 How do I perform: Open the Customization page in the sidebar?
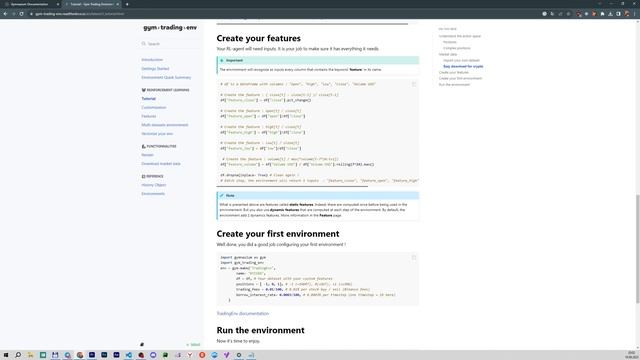coord(153,107)
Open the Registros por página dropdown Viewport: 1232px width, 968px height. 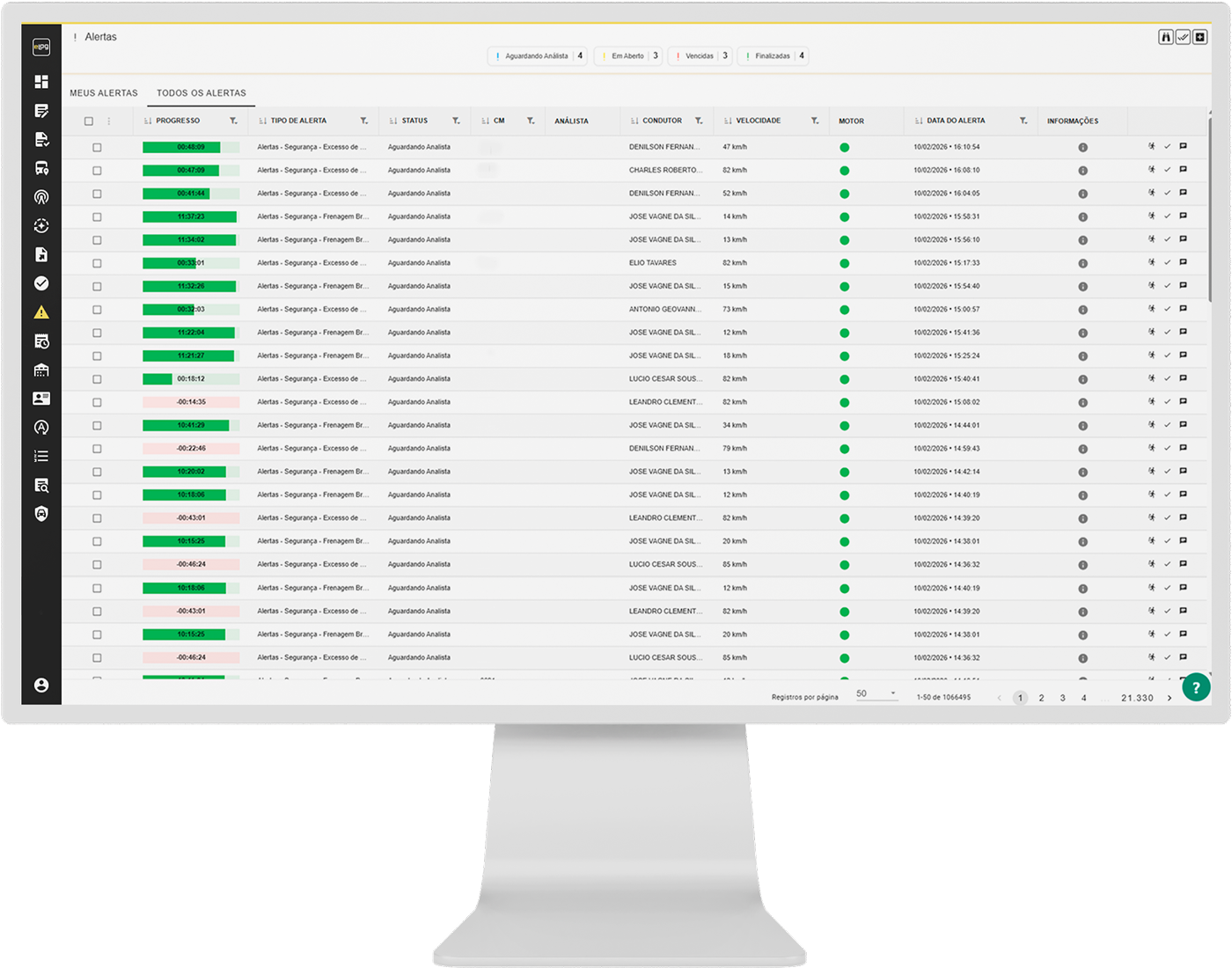876,694
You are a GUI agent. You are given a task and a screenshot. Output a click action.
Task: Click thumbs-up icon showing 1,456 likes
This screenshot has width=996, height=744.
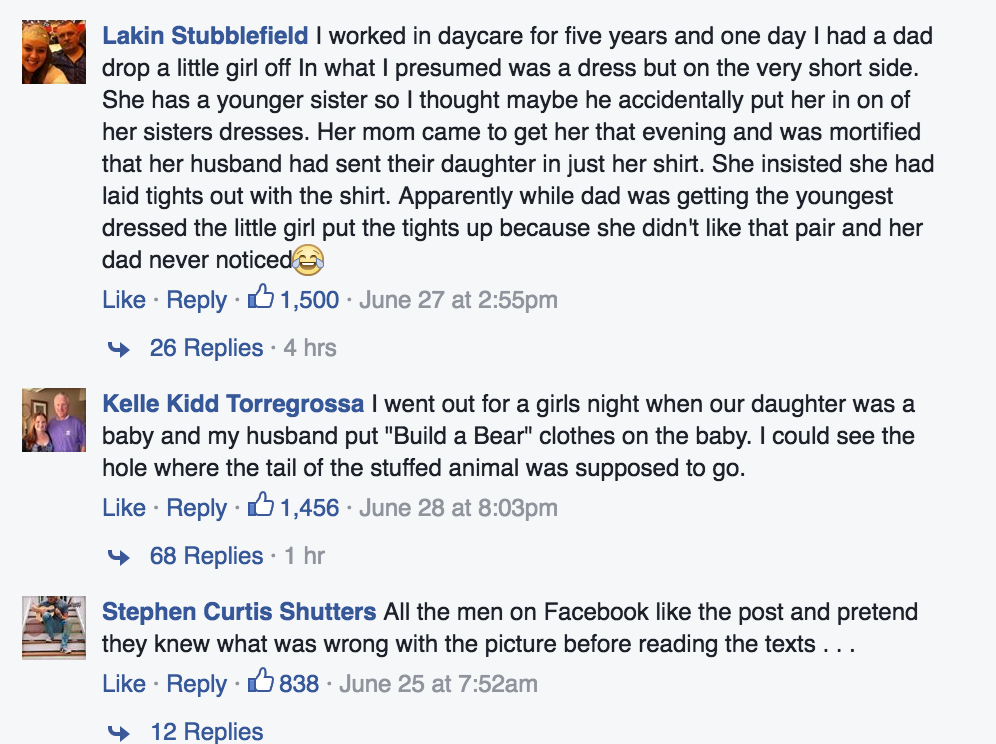pyautogui.click(x=261, y=506)
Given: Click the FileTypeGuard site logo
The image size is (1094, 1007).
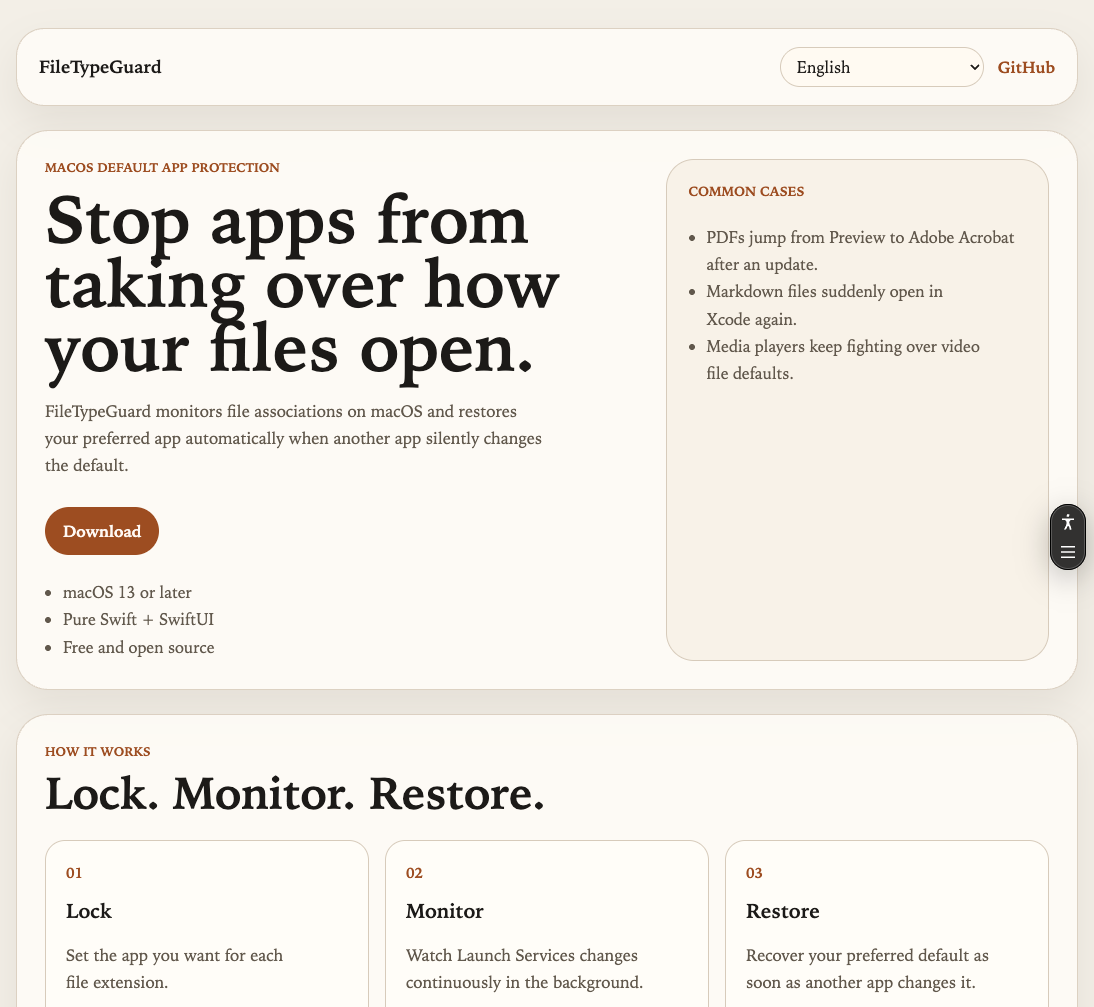Looking at the screenshot, I should coord(100,67).
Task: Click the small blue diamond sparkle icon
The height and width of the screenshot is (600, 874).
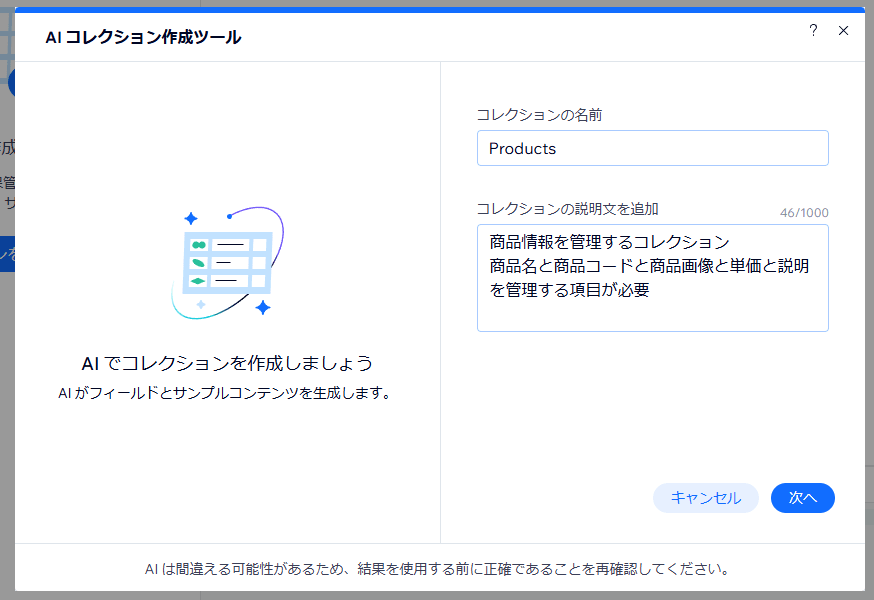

* [Exercise]: If a line in the records contains "icon", report it.

* [Written solution]:
Task: Click thumbs-up icon showing 1,456 likes
Task: Click the small blue diamond sparkle icon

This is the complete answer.